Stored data
--- --- ---

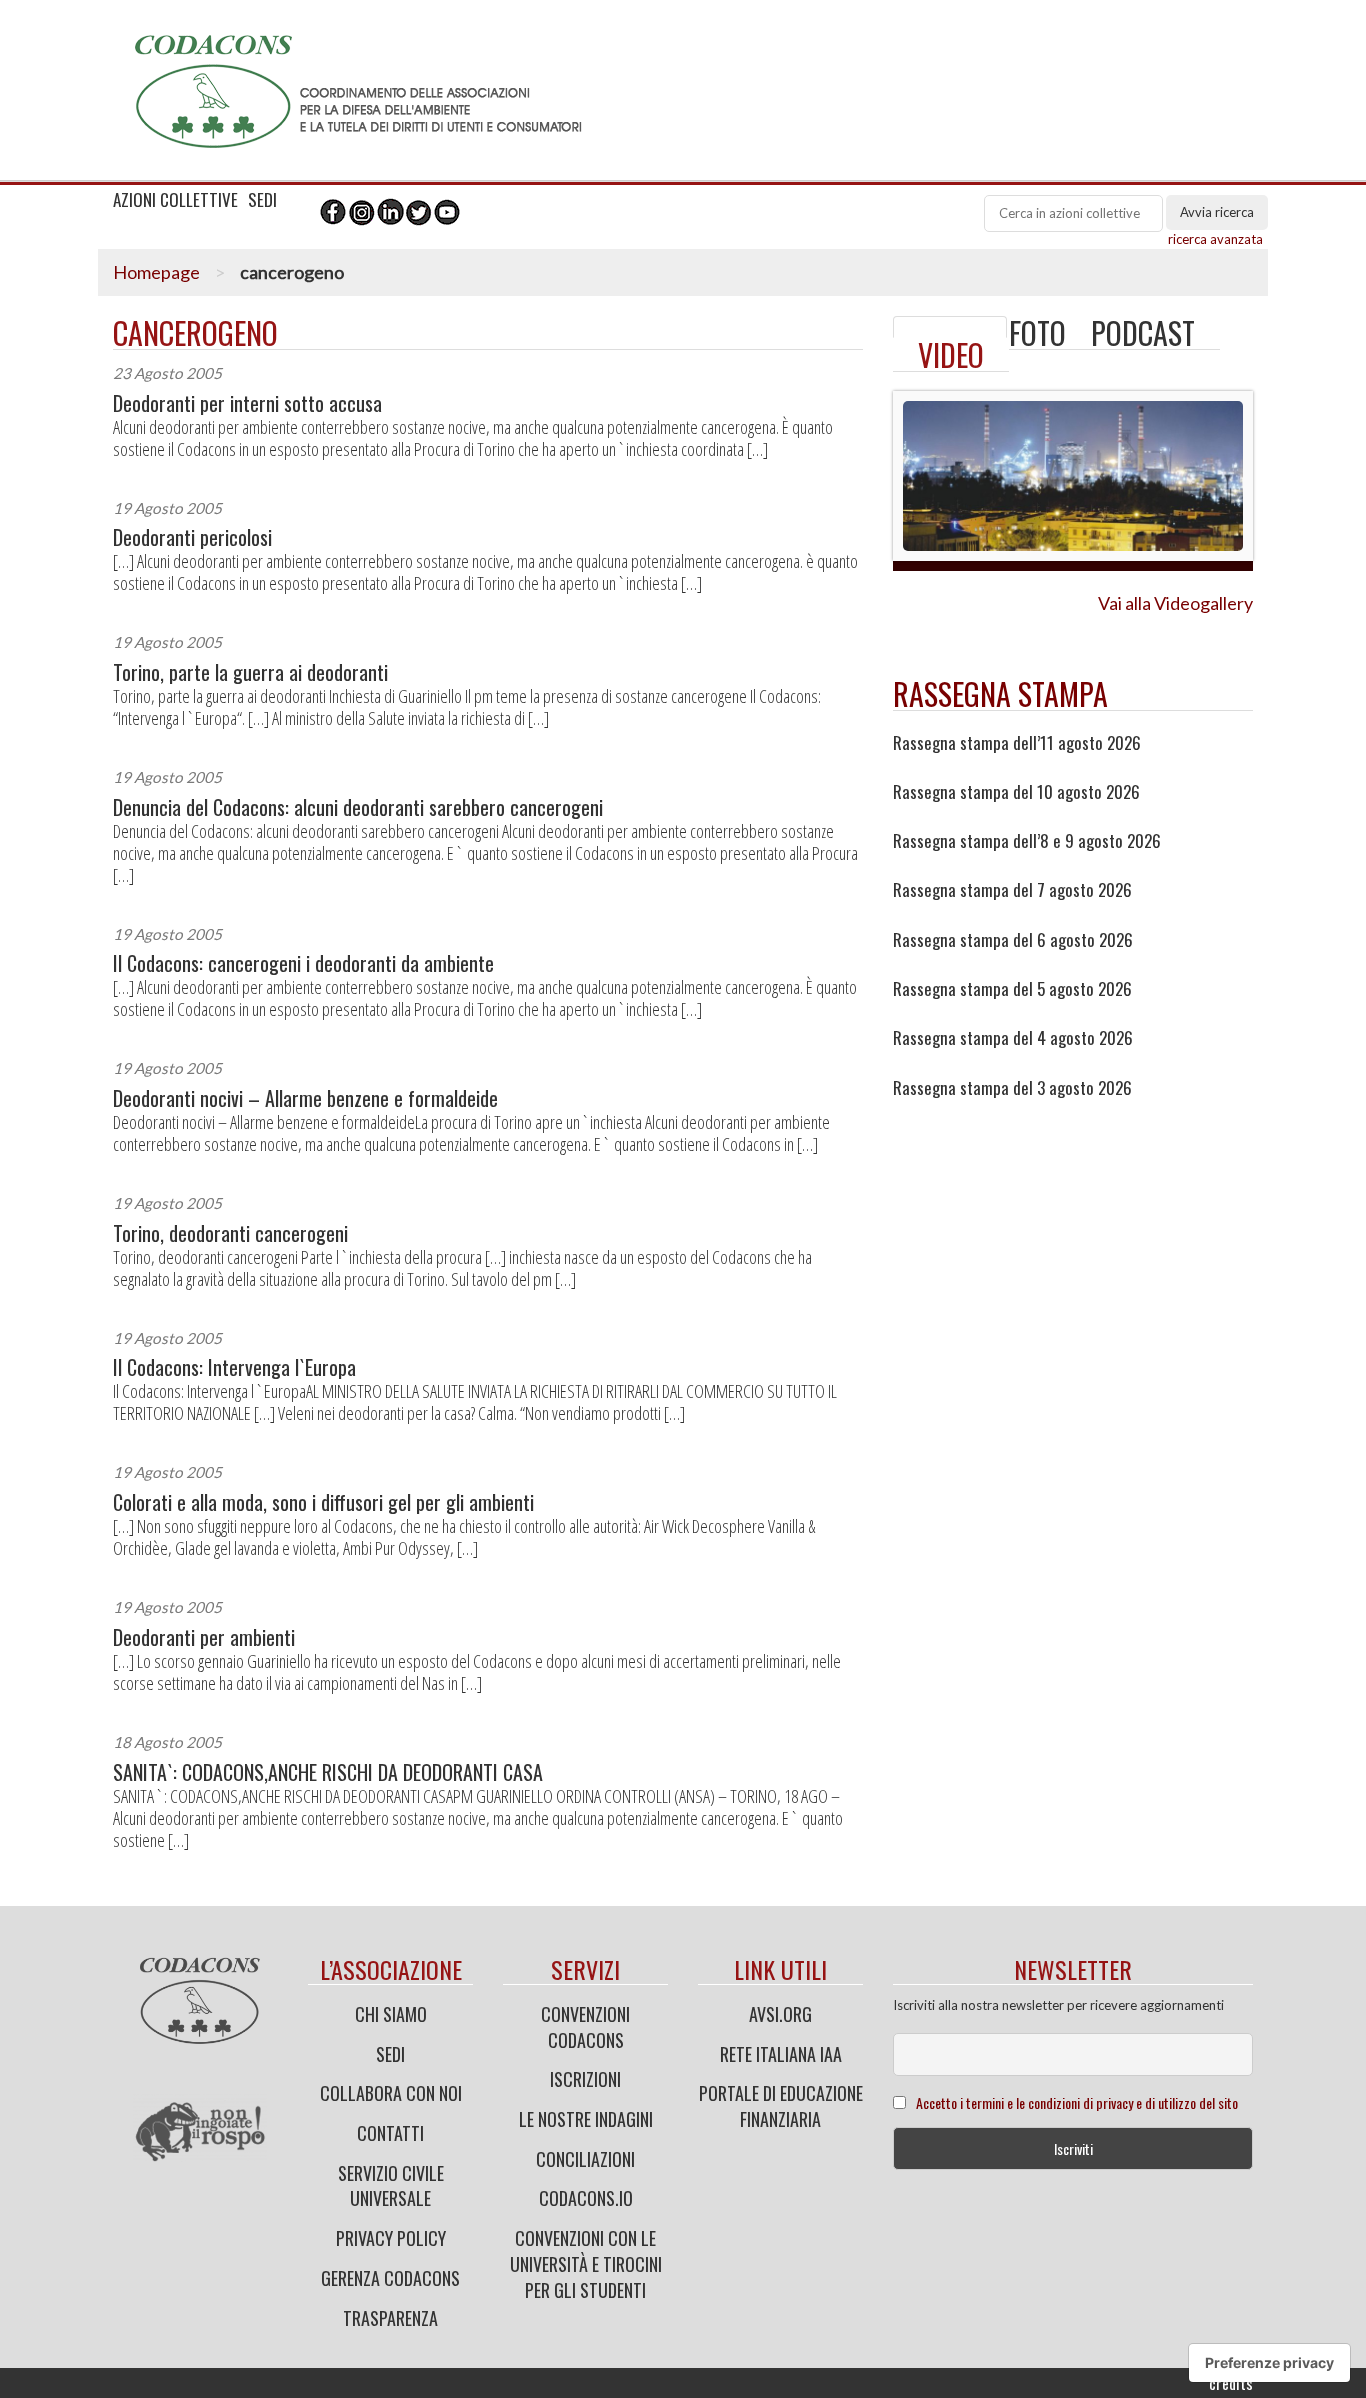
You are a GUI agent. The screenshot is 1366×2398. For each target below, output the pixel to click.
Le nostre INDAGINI (586, 2119)
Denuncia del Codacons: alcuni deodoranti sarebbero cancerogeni (358, 807)
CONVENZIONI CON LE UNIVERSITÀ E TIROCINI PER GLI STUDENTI (586, 2263)
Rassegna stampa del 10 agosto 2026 (1016, 792)
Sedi (390, 2054)
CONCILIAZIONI (585, 2159)
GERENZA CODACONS (390, 2278)
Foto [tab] (1037, 332)
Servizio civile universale (391, 2186)
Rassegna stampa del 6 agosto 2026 (1013, 940)
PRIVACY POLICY (391, 2238)
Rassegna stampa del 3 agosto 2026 (1012, 1088)
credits (1231, 2383)
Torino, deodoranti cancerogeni (230, 1233)
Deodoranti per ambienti (204, 1637)
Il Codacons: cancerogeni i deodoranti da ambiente (303, 963)
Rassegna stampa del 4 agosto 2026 (1013, 1038)
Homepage (156, 272)
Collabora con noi (391, 2093)
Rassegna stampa (1000, 693)
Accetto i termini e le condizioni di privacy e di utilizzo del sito (1077, 2102)
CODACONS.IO (586, 2198)
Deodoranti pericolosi (192, 537)
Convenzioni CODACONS (585, 2027)
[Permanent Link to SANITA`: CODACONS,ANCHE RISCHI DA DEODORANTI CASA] (950, 327)
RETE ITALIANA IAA (781, 2054)
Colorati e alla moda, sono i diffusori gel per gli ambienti (323, 1502)
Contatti (390, 2133)
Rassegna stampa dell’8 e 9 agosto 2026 (1027, 841)
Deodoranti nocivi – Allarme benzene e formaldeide (305, 1098)
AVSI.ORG (780, 2014)
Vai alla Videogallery (1175, 603)
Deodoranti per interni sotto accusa (247, 403)
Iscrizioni (585, 2079)
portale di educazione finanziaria (781, 2106)
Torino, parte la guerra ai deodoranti (250, 672)
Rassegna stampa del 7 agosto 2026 (1012, 890)
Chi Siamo (391, 2014)
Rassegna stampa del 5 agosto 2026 (1012, 989)
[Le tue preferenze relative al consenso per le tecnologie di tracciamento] (1269, 2363)
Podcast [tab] (1143, 332)
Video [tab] (951, 354)
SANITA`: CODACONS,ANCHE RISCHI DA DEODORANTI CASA (328, 1772)
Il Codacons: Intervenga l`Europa (234, 1367)
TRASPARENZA (390, 2318)
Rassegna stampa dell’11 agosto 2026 (1017, 743)
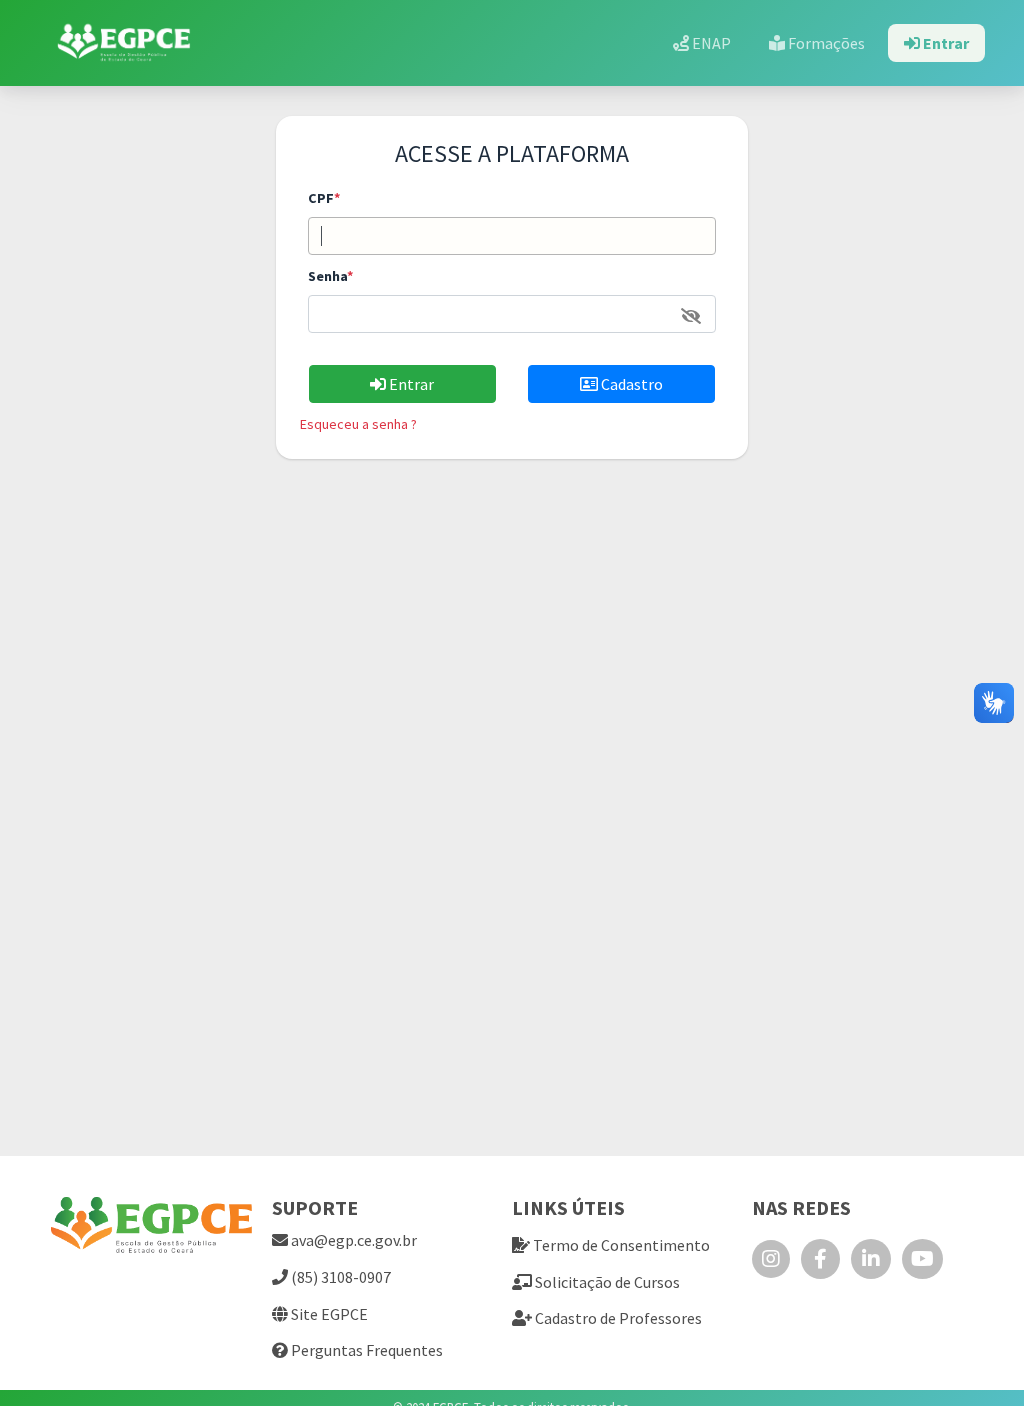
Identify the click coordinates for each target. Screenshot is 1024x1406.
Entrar (944, 43)
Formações (825, 43)
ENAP (710, 43)
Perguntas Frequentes (365, 1350)
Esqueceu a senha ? (358, 424)
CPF (324, 198)
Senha (330, 276)
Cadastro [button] (630, 384)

--- --- ---

**WORK TASK:**
Your job is to transcribe the entries above exactly; skip the pictures.

**RESPONSE TO THIS TASK:**
You are a GUI agent. The screenshot is 1366×2398. For each target below, output the pixel to click.
Le nostre INDAGINI (586, 2119)
Denuncia del Codacons: alcuni deodoranti sarebbero cancerogeni (358, 807)
CONVENZIONI CON LE UNIVERSITÀ E TIROCINI PER GLI STUDENTI (586, 2263)
Rassegna stampa del 10 agosto 2026 (1016, 792)
Sedi (390, 2054)
CONCILIAZIONI (585, 2159)
GERENZA CODACONS (390, 2278)
Foto [tab] (1037, 332)
Servizio civile universale (391, 2186)
Rassegna stampa del 6 agosto 2026 (1013, 940)
PRIVACY POLICY (391, 2238)
Rassegna stampa del 3 agosto 2026 (1012, 1088)
credits (1231, 2383)
Torino, deodoranti cancerogeni (230, 1233)
Deodoranti per ambienti (204, 1637)
Il Codacons: cancerogeni i deodoranti da ambiente (303, 963)
Rassegna stampa del 4 agosto 2026 (1013, 1038)
Homepage (156, 272)
Collabora con noi (391, 2093)
Rassegna stampa (1000, 693)
Accetto i termini e le condizioni di privacy e di utilizzo del sito (1077, 2102)
CODACONS.IO (586, 2198)
Deodoranti pericolosi (192, 537)
Convenzioni CODACONS (585, 2027)
[Permanent Link to SANITA`: CODACONS,ANCHE RISCHI DA DEODORANTI CASA] (950, 327)
RETE ITALIANA IAA (781, 2054)
Colorati e alla moda, sono i diffusori gel per gli ambienti (323, 1502)
Contatti (390, 2133)
Rassegna stampa dell’8 e 9 agosto 2026 (1027, 841)
Deodoranti nocivi – Allarme benzene e formaldeide (305, 1098)
AVSI.ORG (780, 2014)
Vai alla Videogallery (1175, 603)
Deodoranti per interni sotto accusa (247, 403)
Iscrizioni (585, 2079)
portale di educazione finanziaria (781, 2106)
Torino, parte la guerra ai deodoranti (250, 672)
Rassegna stampa del 7 agosto 2026 (1012, 890)
Chi Siamo (391, 2014)
Rassegna stampa del 5 agosto 2026 (1012, 989)
[Le tue preferenze relative al consenso per le tecnologie di tracciamento] (1269, 2363)
Podcast [tab] (1143, 332)
Video [tab] (951, 354)
SANITA`: CODACONS,ANCHE RISCHI DA DEODORANTI CASA (328, 1772)
Il Codacons: Intervenga l`Europa (234, 1367)
TRASPARENZA (390, 2318)
Rassegna stampa dell’11 agosto 2026 (1017, 743)
Identify the click coordinates for each target. Screenshot is 1024x1406.
Entrar (944, 43)
Formações (825, 43)
ENAP (710, 43)
Perguntas Frequentes (365, 1350)
Esqueceu a senha ? (358, 424)
CPF (324, 198)
Senha (330, 276)
Cadastro [button] (630, 384)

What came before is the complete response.